Sunday, March 13, 2011

The Sunday Book: Hermaphrodites and the Medical Invention of Sex - Alice Domurat Dreger

Thought I would mix it up a bit this week and write about a non-fiction book. What can I say? I'm crazy like that! I read Alice Domurat Dreger's Hermaphrodites and the Medical Invention of Sex (I know, catchy title) for my dissertation but I think that books about 'sex' and 'gender' and gender theory are interesting and important reading for everybody. Am I right? I can just feel you all clicking over to Amazon right now, thinking 'I must have this now'...

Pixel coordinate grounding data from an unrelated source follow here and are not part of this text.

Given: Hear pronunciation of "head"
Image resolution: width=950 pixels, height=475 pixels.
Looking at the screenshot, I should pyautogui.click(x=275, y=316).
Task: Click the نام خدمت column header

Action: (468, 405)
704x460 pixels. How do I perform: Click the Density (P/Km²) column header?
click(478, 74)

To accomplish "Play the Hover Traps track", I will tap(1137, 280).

That said, if you are after a book about gender, or even, in fact, a book about hermaphroditism, I wouldn't recommend this one. It's not bad, don't get me wrong, and it would be a perfectly adequate introduction to the subject but there are better books out there. In fact, if you are after such a book I would highly recommend Sexing the Body: Gender Politics and the Construction of Sexuality by Anne Fausto Sterling which is in the below pile of some-of-the-interesting-books-about-gender-that-I-have-read-recently. It is more in depth, more thorough and more analytical and wider reaching, in my opinion. They are both well written, interesting books though. I read the AFS book on a romantic holiday with the boyf the Christmas before last. He totally enjoyed me constantly butting in with exciting facts about different intersex conditions and the horrific politics of the medical management of intersexuality. It totally didn't ruin the mood. What is good about the ADD book is her historical research and her use of case studies to examine the ways that 19th century medicine 'dealt with' hermaphroditism (as it was then). She has examined every recorded case of hermaphroditism in European medical literature from 1800-1915 (roughly) and it is fascinating to see how external social pressures shaped medical thinking about ambiguous bodies.

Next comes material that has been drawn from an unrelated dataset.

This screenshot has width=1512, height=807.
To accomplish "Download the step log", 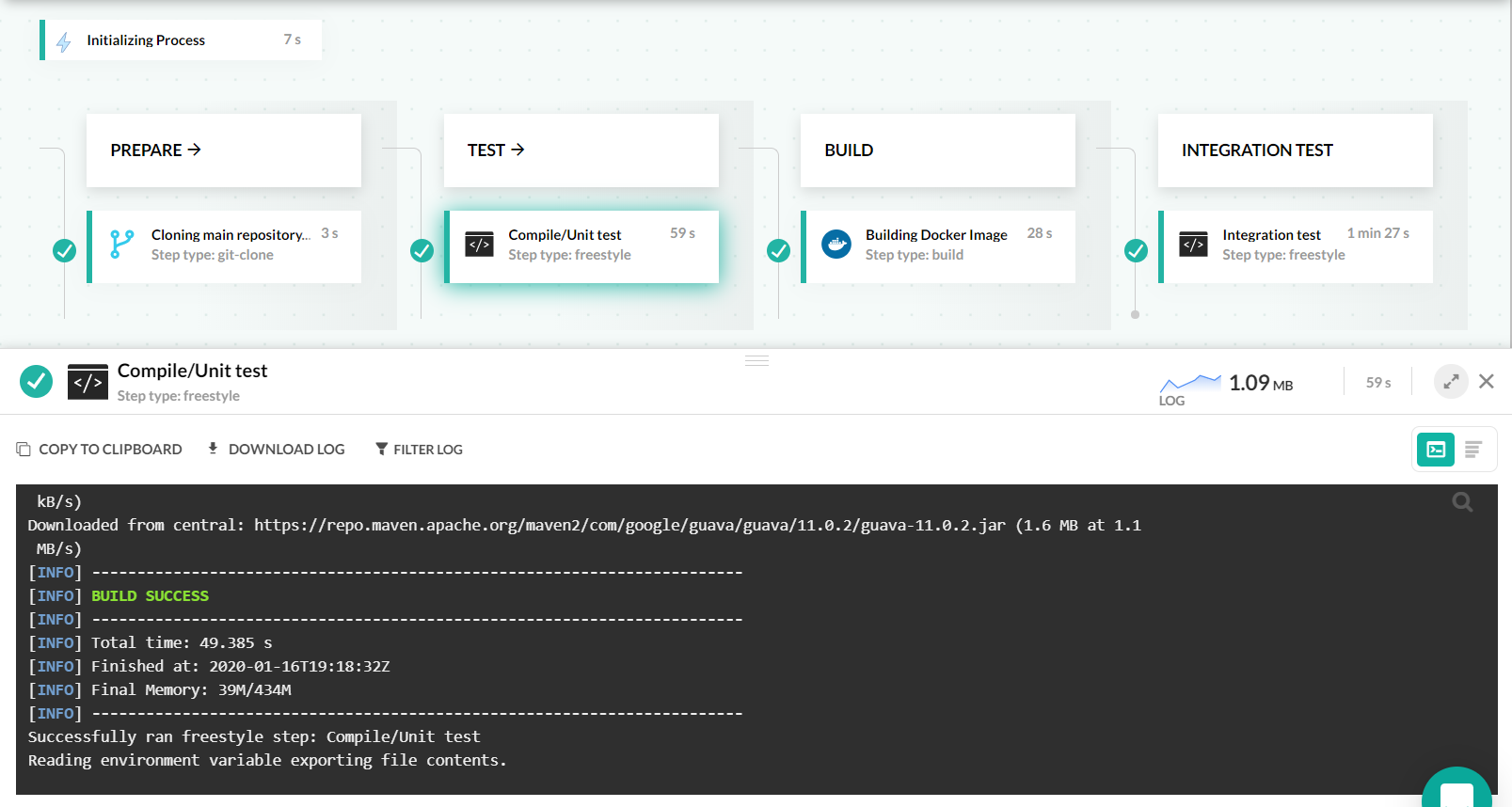I will click(x=277, y=450).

By the way, if you think this isn't relevant to you then you are wrong. The way that society and the medical community react to intersexuality is massively indicative of the way that we think about and view gender. Reading ADD's book it is shocking to realise that in many ways the 19th century had more flexible ideas about gender than we do today...

Some facts about intersexuality:
  • The sex vs. gender dichotomy is drivel. Physical, bodily 'sex' is just as cultural as gender. It would be better defined as 'biological gender', leaving 'sex' as the act of. There is no stable or definitive definition of biological gender - ADD's book demonstrates how medical definitions have changed through recent history (appearances > gonads > chromosomes > genitals...). None of these are reliable indicators of gender.
  • XX and XY are just the beginning, there is XXY, XXYY, XXXY, XO...
  • Cheryl Chase, the founder of ISNA (the Intersex Society of North America, sadly now defunct) claims that ‘about one in a hundred births exhibit some anomaly in sex differentiation and about one in two thousand is different enough to render problematic the question ‘Is it a boy or a girl?”. That is crazy! I think Down Syndrome is about 1/800.
  • Current medical management (although it is slowly beginning to change - a bit - thanks to lobby groups like ISNA) of intersexuality is entirely and shockingly genital. If a baby has a penis that is too small/a clitoris that is too big/ambiguous genitals that wouldn't measure up to 'normal penis standards' they will be 'made' into a girl. 90% of babies born with ambiguous genitals are assigned female (and given 'corrective' surgery such as clitorectomies) because...
    • "It is easier to dig a hole than build a pole" (actual quote).
    • Men have penis, women don't have penises - that is how gender is defined. Nothing to do with female genitals, only the presence/absence of male genitals.
    • Female pain and sexual function is undervalued - these procedures often require repeated surgeries throughout surgery and leave women with severely decreased/nonexistent sexual function.
  • Very few intersex conditions are medically dangerous (CAH is and undescended testicles have an increased cancer risk) - ambiguous genitals are abnormal not diseased. They are surgically 'corrected' because society has a tragically narrow view of 'acceptable gender'.
  • Unnecessary, intrusive and often harmful surgery on babies and children under the age of consent is wrong.
Sorry, got a bit carried away there but this is something I feel very strongly about. Also, for anyone more generally interested in gender theory I would really recommend Kate Bornstein's Gender Outlaw or My Gender Workbook. Her light, often comic tone takes a bit of getting used to but her content is killer.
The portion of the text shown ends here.